Son de Rey is an American Latin rock and world music band from Austin, Texas, United States. Son de Rey's Latin Alternative sound blends traditional cumbia, and Latin beats with pop electronica.

==Biography==
In 2014, the Austin Music Awards named Son de Rey #2 Best Performing Latin Band and #4 Best Performing World Music Band.

In May, 2015, Son de Rey performed at Pachanga Latino Music Festival.

===Ojos Azules EP and album===

In August 2012, Son de Rey released Ojos Azules – EP produced by Grammy Winner Fabian Hernandez, noted for his work with Little Joe Y La Familia, Ruben Ramos & The Mexican Revolution, and Hamilton Loomis. The album reached the top 100 downloads in the iTunes Pop Latino Category and has consistently remained at the Top 10 in the ReverbNation Austin Latin Charts.

They were soon invited to join the top Mexican Regional and Tejano artists in a music video filming of “Somos Hermanos,” as featured on Univsion’s Primer Impacto in an effort to fight children’s hunger. Todo Austin Magazine hailed the group as “Austin’s next wave of Latin Rockers.”

They began touring across Texas, with showcases in popular music festivals including Pachanga Latino Music Festival, Pecan Street Festival, Tejano Music Awards Fan Fair, Poteet Strawberry Festival, and El Camino Real Music Festival.

During SXSW 2014 they took home 3 Austin Music Award Nominations including Best Latin Rock Act, Best Latin Traditional Act, and Best New Austin Act.
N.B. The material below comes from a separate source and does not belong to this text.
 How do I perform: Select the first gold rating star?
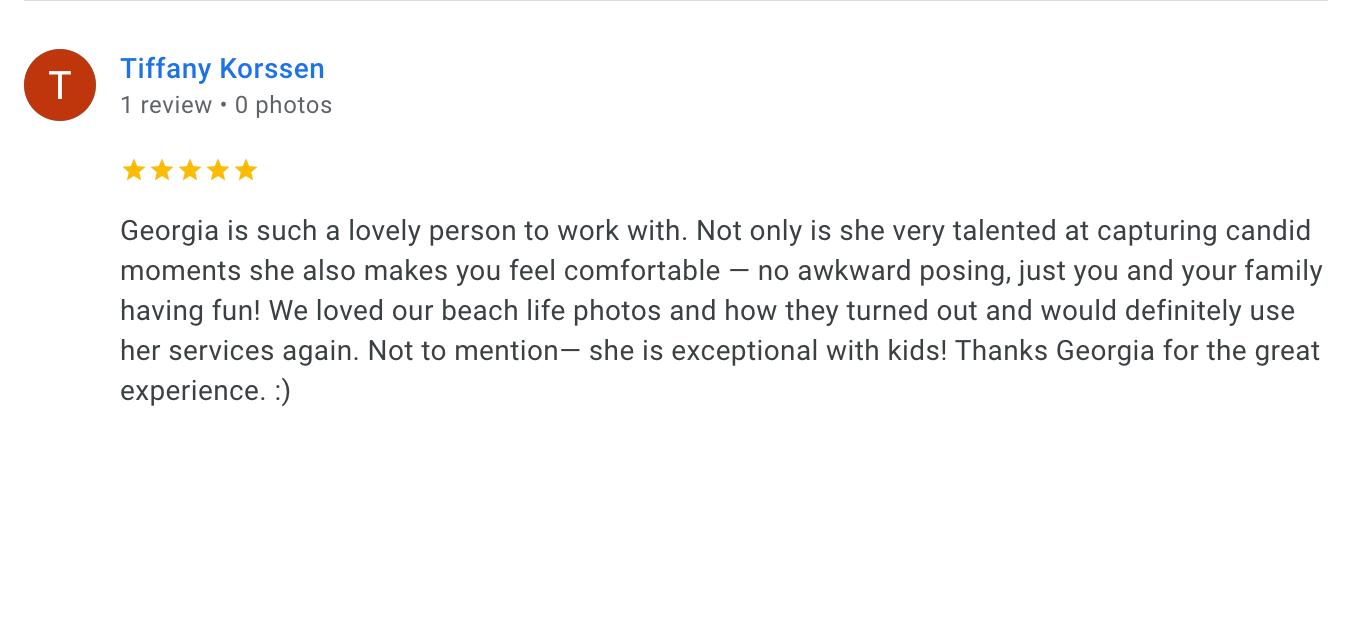coord(133,170)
Soon after, the group was ranked among the top 30 Latin Bands in Telemundo's 'Buscando Mi Ritmo' competition, which searched for the best latin groups in the US. Later that year they released the new single and video “Pray For A Lover"

During SXSW 2015 they were nominated once again for 2 Austin Music Awards including Best Latin Band and Best World Music Band. In May, 2015, Son de Rey released their first full length Album project Ojos Azules, also produced by Fabian Hernandez, with plans for a second statewide and national tour.

===Ramírez's departure from Son de Rey===

In December 2022 Luis Miguel Ramírez the then frontman of the group announced on social media that he had left the group to pursue the launch of his solo project. He began using the pseudonym "Miguel St. Michael" as an homage to the famed New York City Club Kid "James St. James." St. Michael began teasing new material on his blog beginning with a trailer for his upcoming single "No Soy Lorenzo"

==Discography==
===Singles and EPs===
- Ojos Azules - EP (2012)
- "Pray for a Lover" - Single (2014)
- "El Amante (Versión Norteña)"

===Albums===
- Ojos Azules (2015)

== Current members==
- Deborah Moreno: Female vocals
- David Moreno: Keyboard
- Eric Calistri: Guitar
- David Moreno Sr.: Bass
- Carlos De Leon: Percussion
- Laura De Leon: Percussion

==Former members==
- Luis Miguel Ramírez : now Miguel St. Michael Male Vocals.